CONSIGNES
**1)** D'après l'extrait sur Rousseau et le désir, quelle forme de désespoir constitue l'expérience dont parle Rousseau ?
**2)** Reproduisez le passage de l'extrait sur Rousseau et le désir compris entre « 1) Alors que » et « désespoir qu’est l’ennui. », bornes incluses.

EXTRAIT CHOISI
--------------------

On y retiendra que :

1) Alors que la définition du bonheur semble être l’adéquation totale du sujet et du monde – définition qui semble, par-là même, exclure le désir, si, selon Platon, on ne désire jamais que ce dont on manque, ce manque manifestant une césure du sujet avec le monde – Rousseau fait de l’absence de désir – qui peut bien logiquement sembler une condition du bonheur – un état de malheur. Malheur c’est-à-dire : césure totale et radicale entre le sujet le monde. L’expérience dont nous parle Rousseau c’est celle de cette forme de désespoir qu’est l’ennui.

2) Que perd, en effet, celui qui ne désire plus ? Il perd tout – et pourtant il n’a rien, puisqu’il désire ce que, par définition, il n’a pas. Que détenait-il alors ? Son désir – soit la tension en avant vers quelque bien futur – et, indissociable, de ce dernier une « force consolante », soit l’imagination jouissive de la détention du bien à venir.

3) Le « bonheur » semble ainsi selon Rousseau être indissociable du désir. Encore souligne t’il le caractère paradoxal de ce bonheur qui n’est pas un bonheur plein, l’adéquation totale du sujet du monde, mais un « bonheur » mixte fait tout à la fois de la souffrance de ne pas posséder et de la jouissance de l’imagination présente de la possession future.

4) Un tel état repose cependant sur l’illusion. Car ce que ne sait pas celui qui, tel Alcibiade, est pris dans son désir immédiat c’est que l’objet prochain de son désir est beau en imagination mais que sa possession ne saurait le ravir. Aussi comme l’enfant devant le jouet tant attendu, sera t’il nécessairement déçu. Mais pourquoi ?

--------------------

LIGNES
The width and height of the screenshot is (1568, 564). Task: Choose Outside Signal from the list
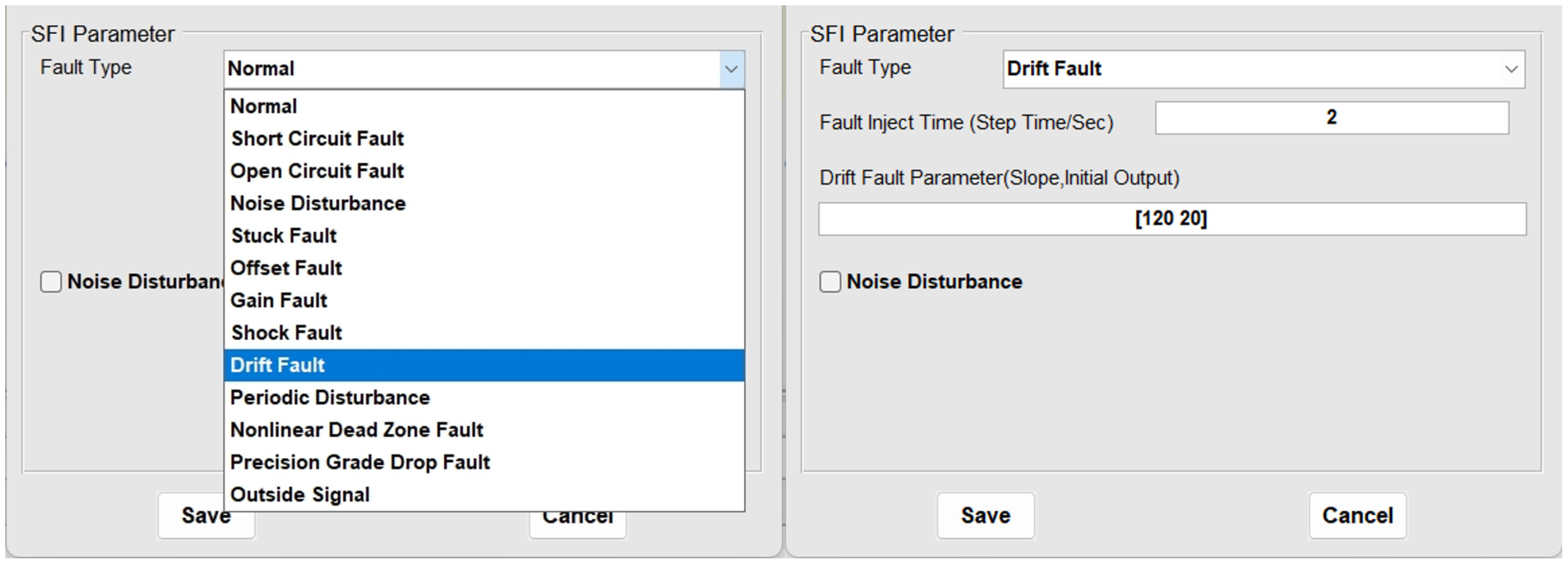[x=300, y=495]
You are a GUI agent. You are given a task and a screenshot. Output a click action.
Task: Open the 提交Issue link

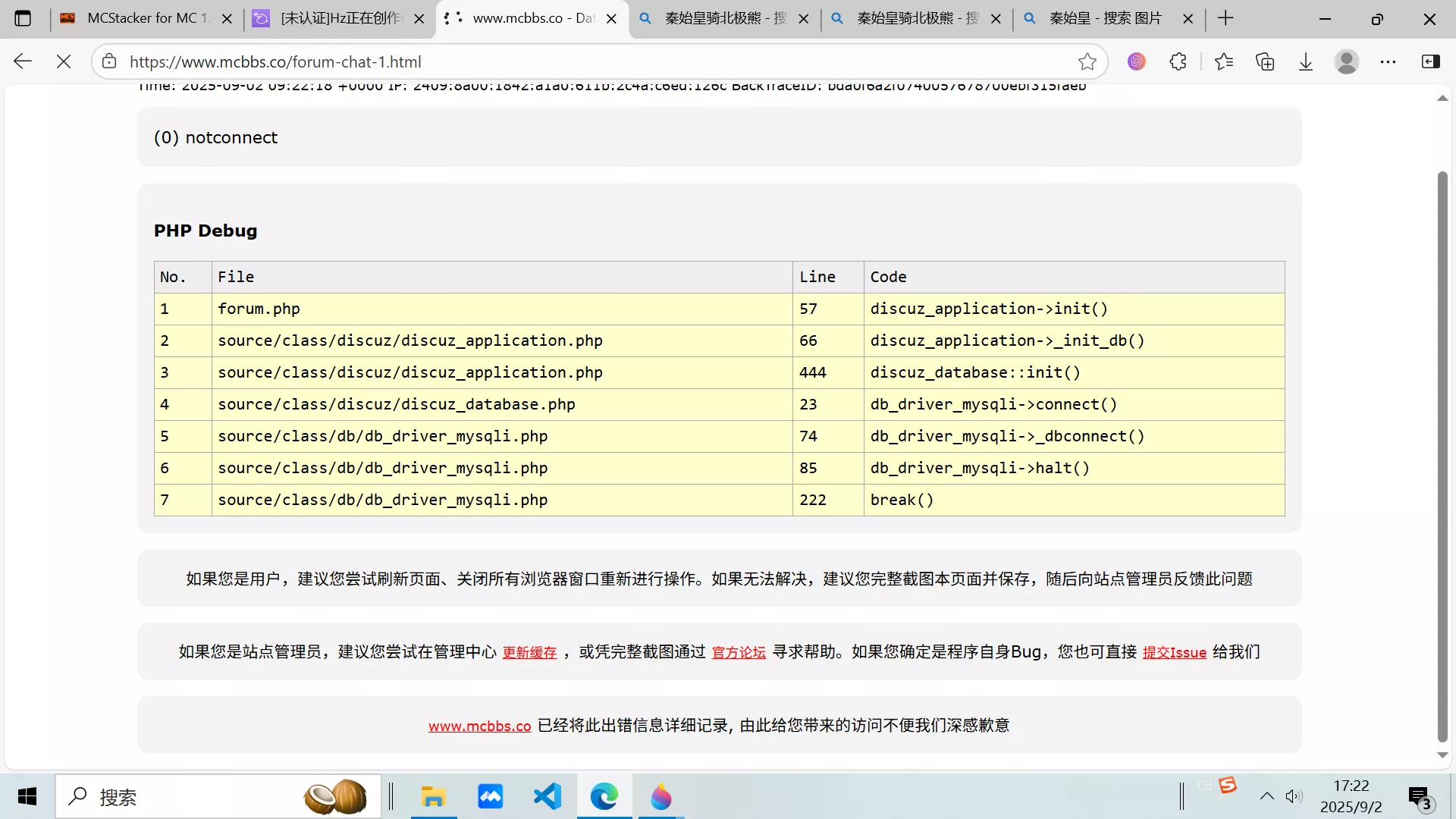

--------------------

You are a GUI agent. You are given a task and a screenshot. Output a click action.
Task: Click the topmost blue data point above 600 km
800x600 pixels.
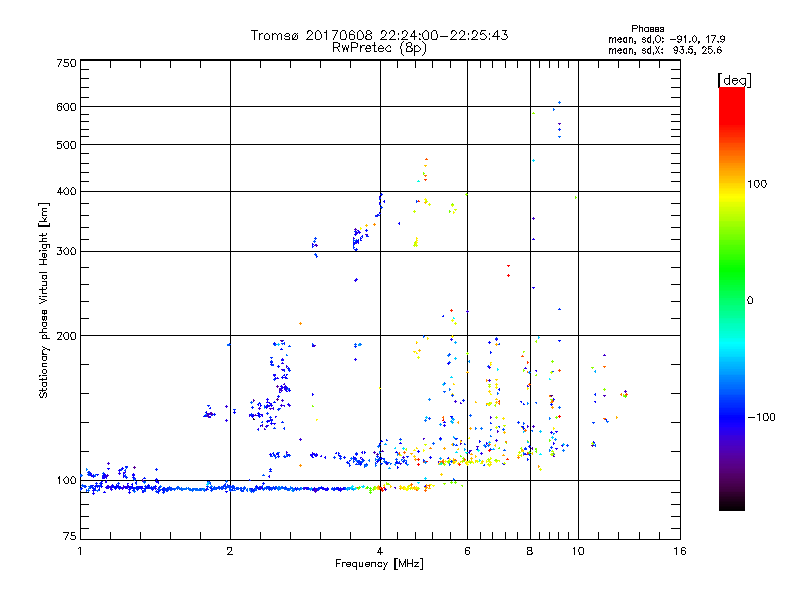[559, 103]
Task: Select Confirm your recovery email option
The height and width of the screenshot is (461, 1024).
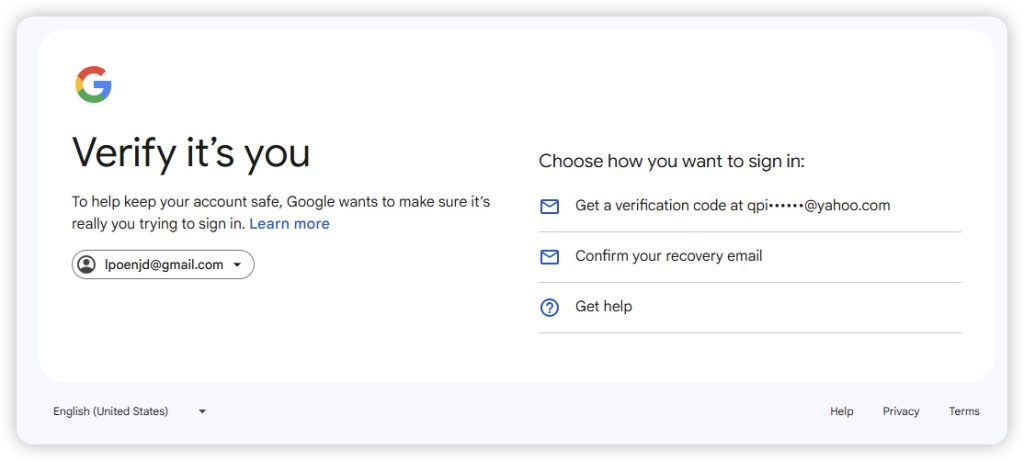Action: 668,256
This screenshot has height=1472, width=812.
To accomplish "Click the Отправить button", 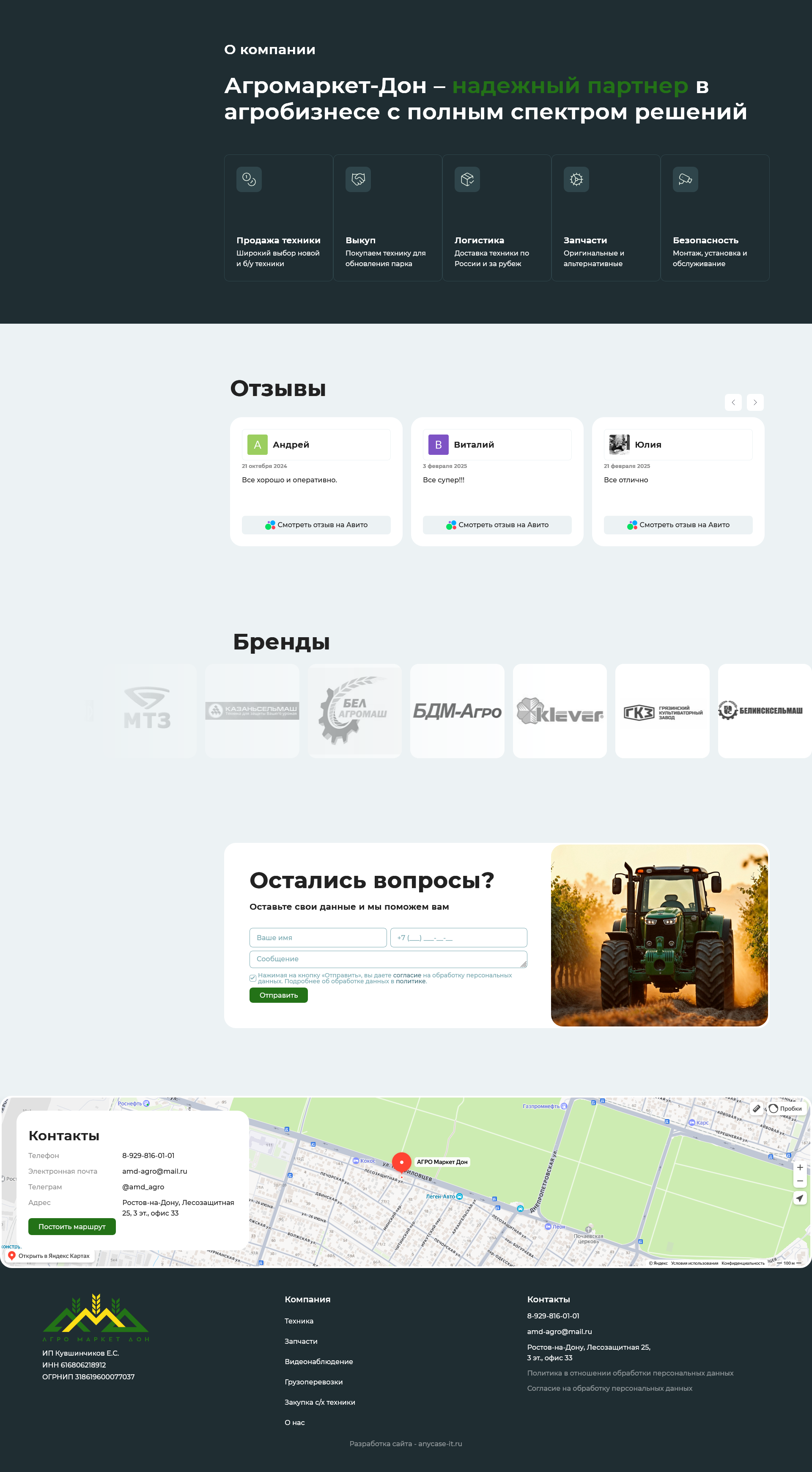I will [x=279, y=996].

--------------------

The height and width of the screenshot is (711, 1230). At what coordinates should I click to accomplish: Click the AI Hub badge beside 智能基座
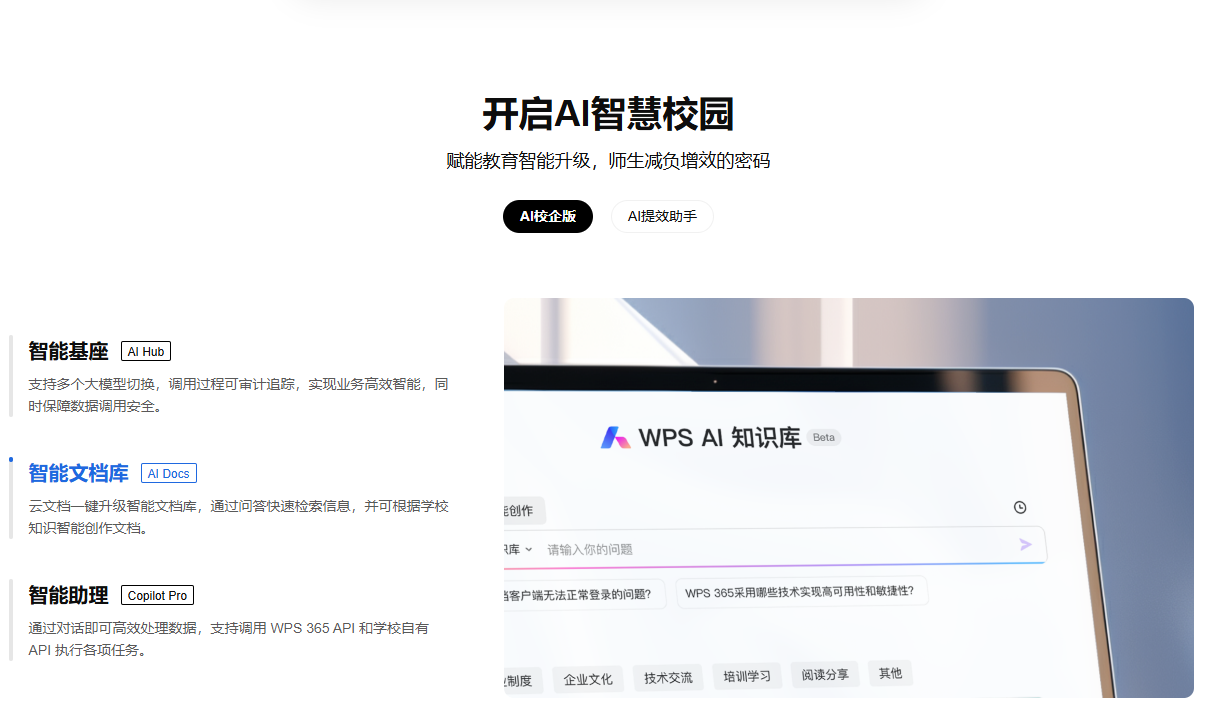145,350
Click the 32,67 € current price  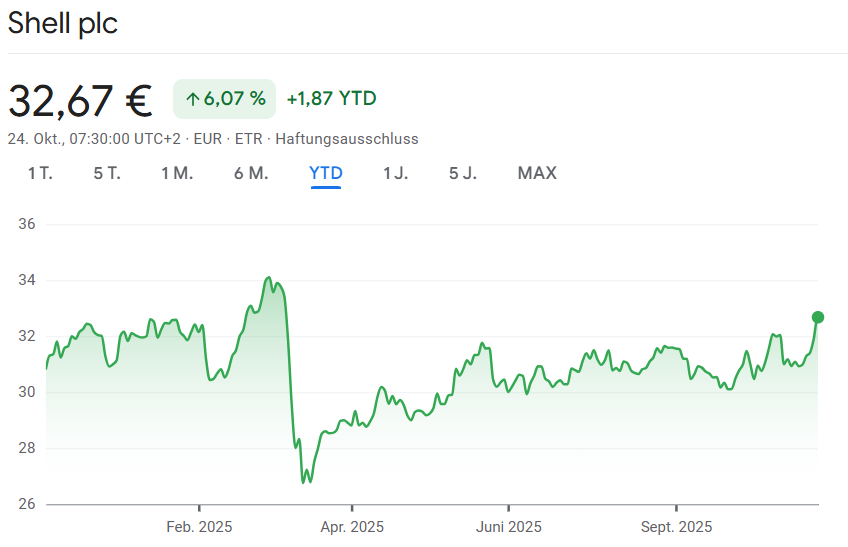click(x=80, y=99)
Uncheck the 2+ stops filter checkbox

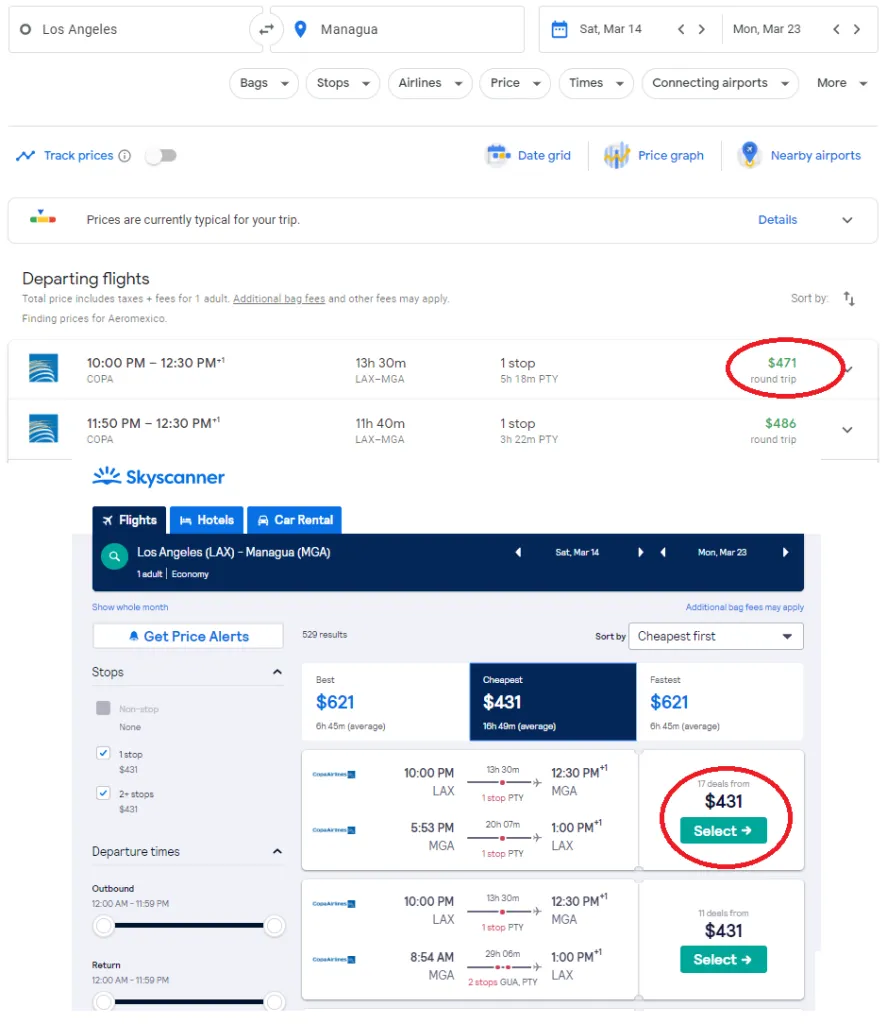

--------------------

RÉPONSES
**1)** L'ennui.

**2)**
1) Alors que la définition du bonheur semble être l’adéquation totale du sujet et du monde – définition qui semble, par-là même, exclure le désir, si, selon Platon, on ne désire jamais que ce dont on manque, ce manque manifestant une césure du sujet avec le monde – Rousseau fait de l’absence de désir – qui peut bien logiquement sembler une condition du bonheur – un état de malheur. Malheur c’est-à-dire : césure totale et radicale entre le sujet le monde. L’expérience dont nous parle Rousseau c’est celle de cette forme de désespoir qu’est l’ennui.